An article by reporter Gretchen Morgenson published in the New York Times recently detailed whistleblowing at the Teachers Insurance and Annuity Association (TIAA). The retirement plan company is under fire for exerting pressure on employees and advisors to direct investors into higher fee generating accounts.
TIAA, a once non-profit, switched their business model a few years ago. After seeing assets leave to other advisors, TIAA decided to fight fire with fire: they started providing wealth management services for a fee.
Given the profit motive that may be influencing the recommendations they receive, TIAA’s participants should be made aware of incentives that might influence why a TIAA advisor might be calling or recommending a managed account. A managed account may very well be a suitable solution for many, but participants should be made aware that the company is offering these services at a higher cost and determine whether such services align well with their investment goals. The investor needs to understand what he or she is paying for and why. If not, then buyer beware.

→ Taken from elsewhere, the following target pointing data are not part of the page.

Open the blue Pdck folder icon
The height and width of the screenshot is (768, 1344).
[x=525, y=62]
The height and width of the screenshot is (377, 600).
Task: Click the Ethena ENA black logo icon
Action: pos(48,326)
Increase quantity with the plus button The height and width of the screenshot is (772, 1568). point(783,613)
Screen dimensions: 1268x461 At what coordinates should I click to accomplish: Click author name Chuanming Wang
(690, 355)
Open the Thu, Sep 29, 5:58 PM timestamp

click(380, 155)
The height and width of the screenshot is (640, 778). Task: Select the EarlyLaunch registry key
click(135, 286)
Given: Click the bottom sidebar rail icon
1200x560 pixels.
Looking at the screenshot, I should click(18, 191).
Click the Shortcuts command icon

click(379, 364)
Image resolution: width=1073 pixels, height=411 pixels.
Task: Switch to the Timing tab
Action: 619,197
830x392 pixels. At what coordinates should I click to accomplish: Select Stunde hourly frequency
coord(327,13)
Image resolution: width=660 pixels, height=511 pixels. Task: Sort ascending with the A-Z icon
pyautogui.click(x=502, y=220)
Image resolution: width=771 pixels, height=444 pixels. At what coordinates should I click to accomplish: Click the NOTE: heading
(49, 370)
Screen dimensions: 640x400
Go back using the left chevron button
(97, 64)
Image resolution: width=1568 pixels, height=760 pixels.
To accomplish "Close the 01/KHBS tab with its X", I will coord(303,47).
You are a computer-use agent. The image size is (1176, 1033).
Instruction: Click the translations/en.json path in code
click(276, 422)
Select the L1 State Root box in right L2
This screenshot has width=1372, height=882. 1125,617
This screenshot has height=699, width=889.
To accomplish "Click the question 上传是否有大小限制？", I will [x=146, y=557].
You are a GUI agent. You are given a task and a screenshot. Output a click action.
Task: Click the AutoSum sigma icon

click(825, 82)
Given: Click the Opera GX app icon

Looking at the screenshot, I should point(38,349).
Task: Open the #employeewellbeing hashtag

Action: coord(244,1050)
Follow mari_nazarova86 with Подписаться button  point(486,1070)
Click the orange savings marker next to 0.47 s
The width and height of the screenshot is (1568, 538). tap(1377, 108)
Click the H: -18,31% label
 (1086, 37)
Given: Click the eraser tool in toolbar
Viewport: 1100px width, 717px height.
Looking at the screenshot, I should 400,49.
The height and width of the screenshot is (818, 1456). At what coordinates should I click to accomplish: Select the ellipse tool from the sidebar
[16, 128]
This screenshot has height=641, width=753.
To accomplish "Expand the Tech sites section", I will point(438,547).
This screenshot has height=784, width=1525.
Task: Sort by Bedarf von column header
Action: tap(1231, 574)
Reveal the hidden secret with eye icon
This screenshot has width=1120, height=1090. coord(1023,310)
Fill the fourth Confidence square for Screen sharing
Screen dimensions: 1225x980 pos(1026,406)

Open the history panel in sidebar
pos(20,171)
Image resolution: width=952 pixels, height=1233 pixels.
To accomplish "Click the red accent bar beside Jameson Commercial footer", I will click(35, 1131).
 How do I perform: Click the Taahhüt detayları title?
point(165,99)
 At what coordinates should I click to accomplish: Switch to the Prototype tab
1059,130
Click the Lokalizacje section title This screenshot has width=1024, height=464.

The whistleblowing that is driving these headlines serves to remind all investors of the need for full disclosure and unbiased financial advice. Because we are committed to putting our clients first, we at Fort Pitt always disclose the fees and costs associated with our services.
The NY Times article illustrates the need for investors to be attentive to fees, incentives, business models, and the philosophies of the companies with whom they choose to work — especially when it could affect their money over the long-term.